When I look at where my life is now, I see that I am a very fortunate and blessed person. I have a job that I love, and I’m not hard done by. I’m generally pretty content and am never left wanting. I can be fickle on occasion, but I’m fortunate enough to be surrounded with people that are wise enough to help me though it and patient enough to put up with it. I’ve been gifted, I was saved from strong addictions and depression, and given the spirit of Jesus to replace them. I broke my back and can still walk. God has been good to me.
When I look at the things I’ve been blessed with two stand out amongst a sea of truly amazing things. One is the faith I have in Jesus, the other is my beautiful fiancee Tracey.

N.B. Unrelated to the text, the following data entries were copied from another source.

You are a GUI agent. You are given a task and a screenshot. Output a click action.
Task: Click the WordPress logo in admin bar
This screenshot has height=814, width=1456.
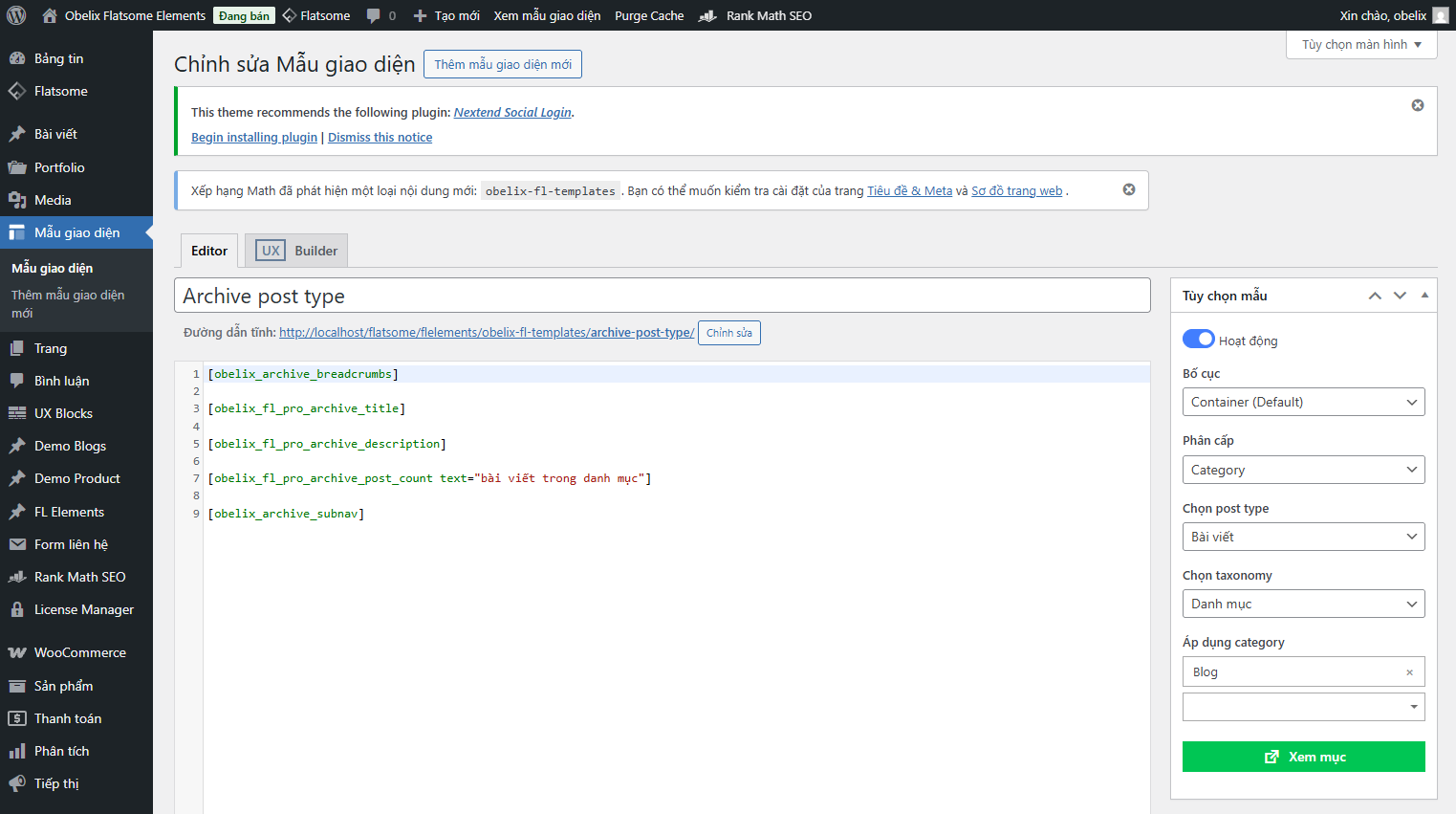[16, 15]
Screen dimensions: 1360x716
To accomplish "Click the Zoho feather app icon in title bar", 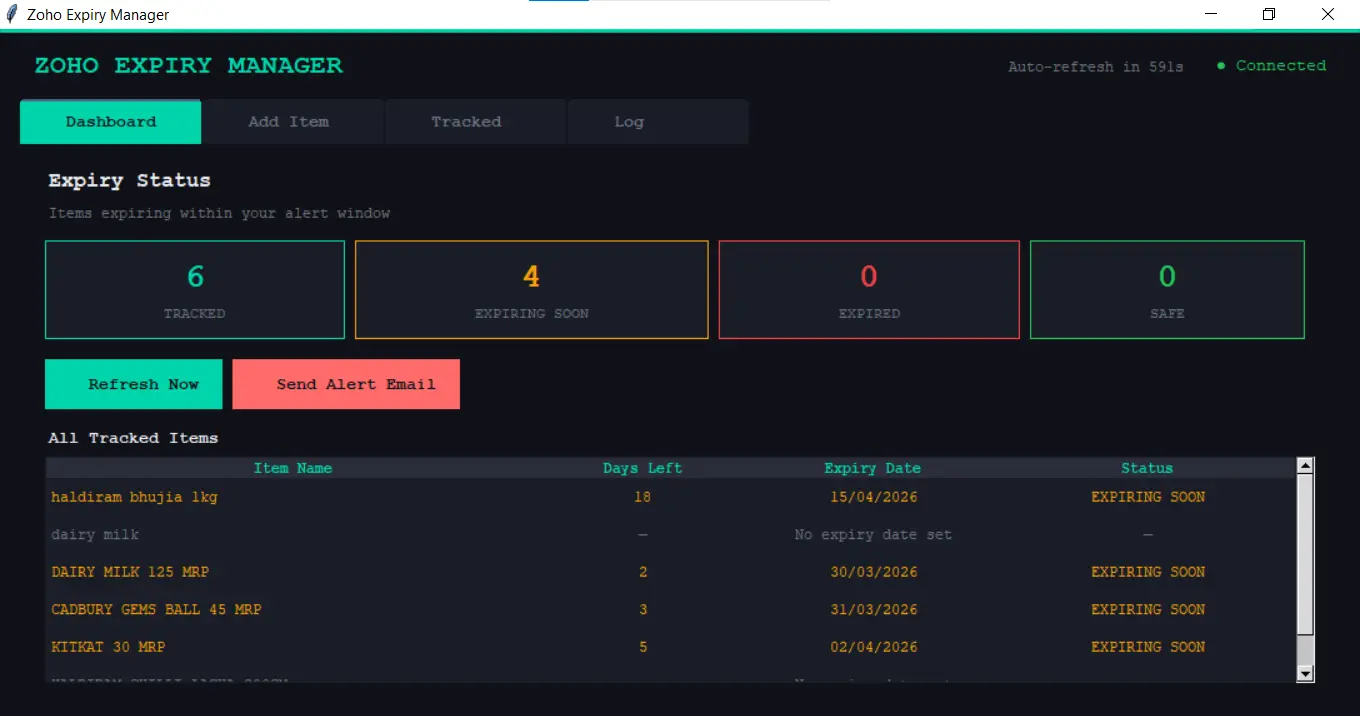I will 10,14.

I met Tracey at Trinity Community Church. I played in the band, so everyone generally knew who I was, although I couldn’t always return the favour. Often, because it was a much larger church than my first, the sea of faces would blend from week to week. One person that stood out to me every week was Tracey. Her spirit was apparent to everyone around her. Her passion shone, and I couldn’t help be captivated by that. She never cared what anyone else thought about her, she knew what she stood for and she was who she was without compromise. The second thing that drew me to Tracey was her eyes. I’m not sure if you’ve noticed, but she has the most beautiful, deep, brown eyes. Her inner light has always radiated from them, and that has always served to draw me closer to her.
We served together in different areas of the church, so we would often cross each other’s path on Sunday mornings. Most times I was around her I would end up making a fool of my self and wander off feeling like an idiot. Despite my tendency to continually embarrass myself around her, we slowly became friends. We both share an appreciation for the outdoors and its beauty, particularly around water. We really feel closest to God when we’re outdoors, so our first few outings as friends ended up happening at Wasaga beach. Through coincidence or not, we often ended up alone on these ventures. The long car ride and hours spent together on the beach as friends really helped us deepen our relationship as people, rather than as girfriend and boyfriend.
The more I got to know Tracey, the more I inevitably started falling for her. It was a few months before I got up the nerve to say anything, and they were some of the most tortuous months of my existence. After much prayer and thought I eventually let loose my feelings for her. To my surprise she actually didn’t run away and hide. The next day I approached her parents and asked for their permission to court her. With their blessing Tracey and I started our relationship “officially”.
Since then we’ve been through a lot. We’ve laughed, cried, fought and made up, and most of all, loved. Even though I spent the first year of our relationship more than an hour away in college we still managed to see each other a few times per week. Once I graduated we were able to see each other more often, and together we’ve grown. I’ve learned a lot; the true value of properly prepared Mac and Cheese, that some guys actually are more ticklish than their better halves (myself definitely included), ballet actually is a sport and whoever doesn’t think so should try a class for themselves, and that some girls actually do prefer man movies over chick flicks. The one thing that has really stood out though is the depth of the relationship that Tracey and I share. It’s a depth that, after our relationship with God, has no comparison. I love Tracey, she loves me, and neither of those things are dependent or conditional on anything else.
It wasn’t too long before I made up my mind that Tracey was the person I wanted to spend the rest of my life with. On April 17 I proposed. Despite her best efforts I actually did manage to surprise her, at the close of a very romantic evening.
I love Tracey more than anything else on this earth. I would die a happy man if I had nothing else in this life other than her by my side. I love you Tracey!